══ Exercise inputs

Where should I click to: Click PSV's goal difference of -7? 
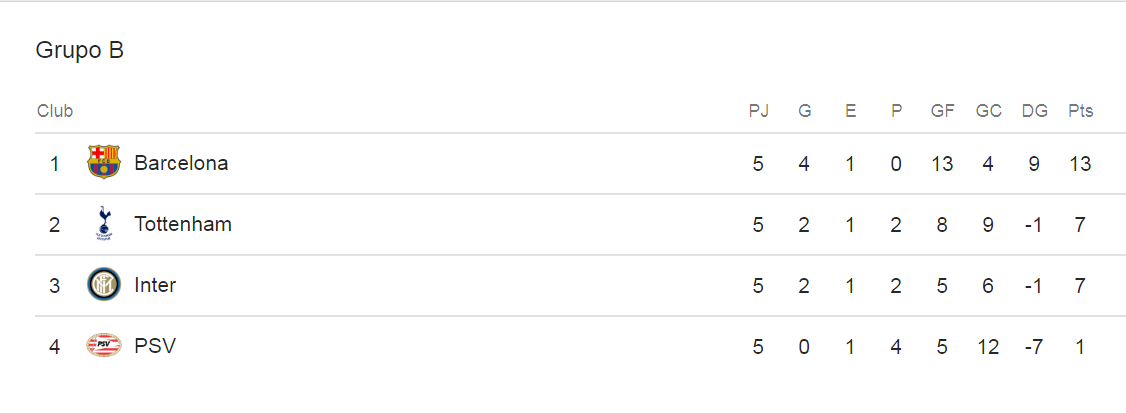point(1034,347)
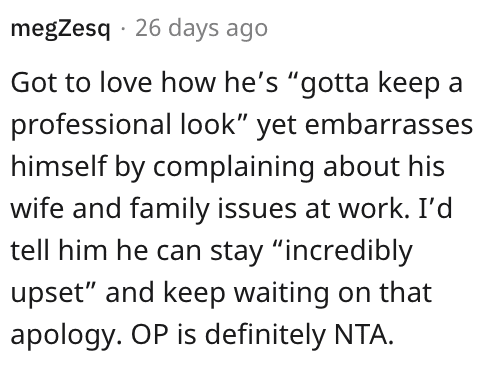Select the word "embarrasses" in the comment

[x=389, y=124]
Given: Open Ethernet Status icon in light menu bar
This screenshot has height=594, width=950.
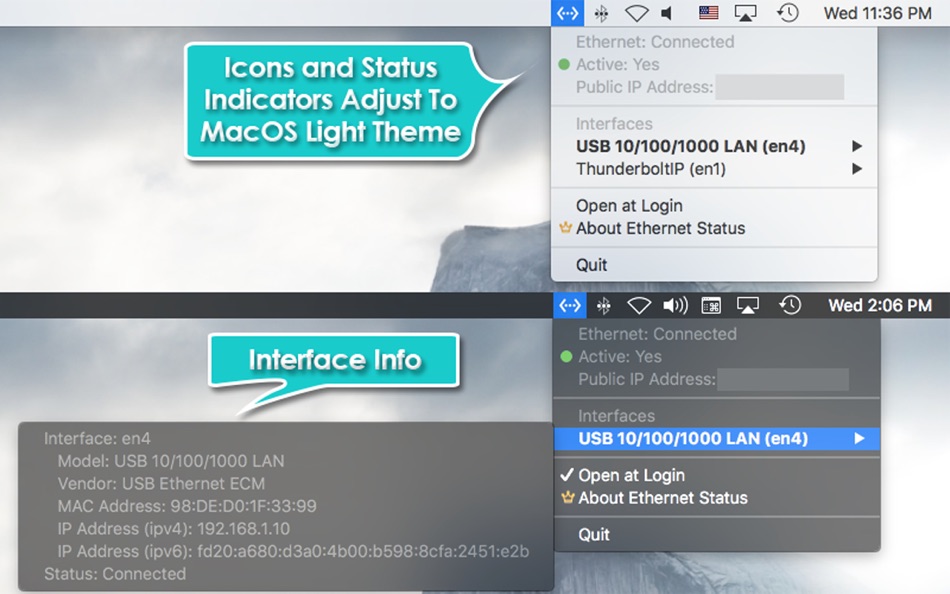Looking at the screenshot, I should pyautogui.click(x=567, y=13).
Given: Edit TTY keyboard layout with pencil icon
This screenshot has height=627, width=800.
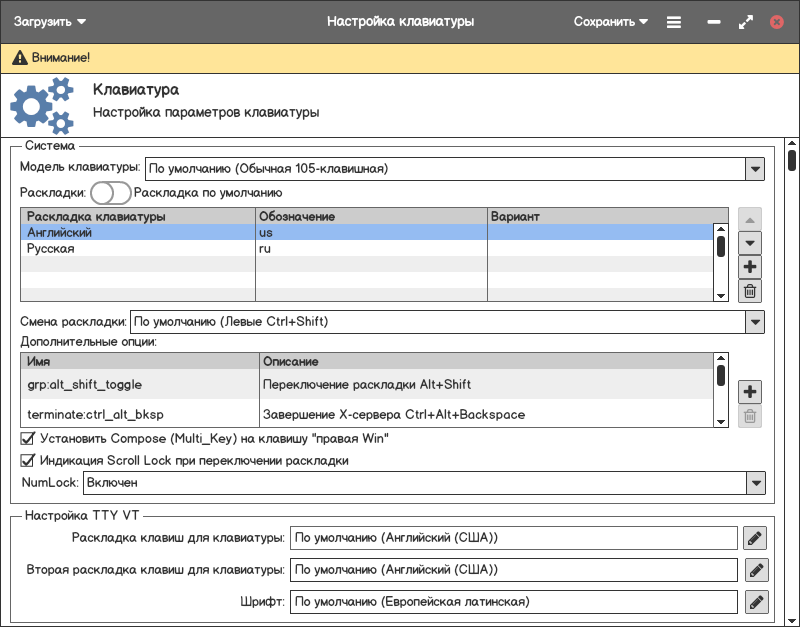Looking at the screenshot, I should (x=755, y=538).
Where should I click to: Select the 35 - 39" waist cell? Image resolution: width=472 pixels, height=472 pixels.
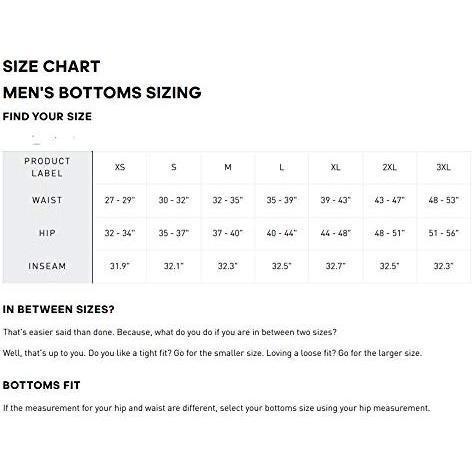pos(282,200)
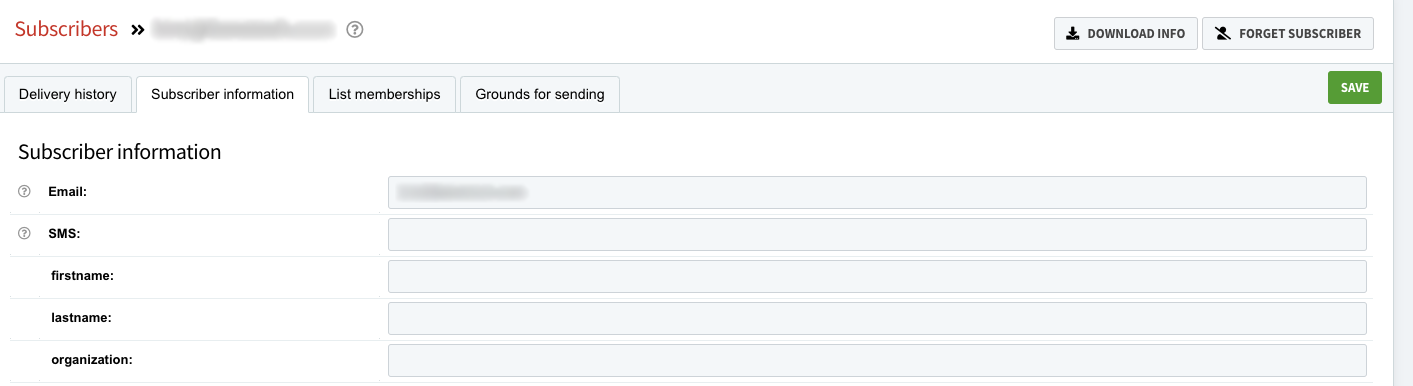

════

**Exercise directions**
Return all the records above exactly, pictures omitted.

**Output**
Where should I click to: Click PSV's goal difference of -7? 
point(1034,347)
Select the word "embarrasses" in the comment

[x=389, y=124]
Given: Open Ethernet Status icon in light menu bar
This screenshot has height=594, width=950.
Looking at the screenshot, I should pyautogui.click(x=567, y=13).
Given: Edit TTY keyboard layout with pencil icon
This screenshot has height=627, width=800.
Looking at the screenshot, I should (x=755, y=538).
Where should I click to: Select the 35 - 39" waist cell? Image resolution: width=472 pixels, height=472 pixels.
pos(282,200)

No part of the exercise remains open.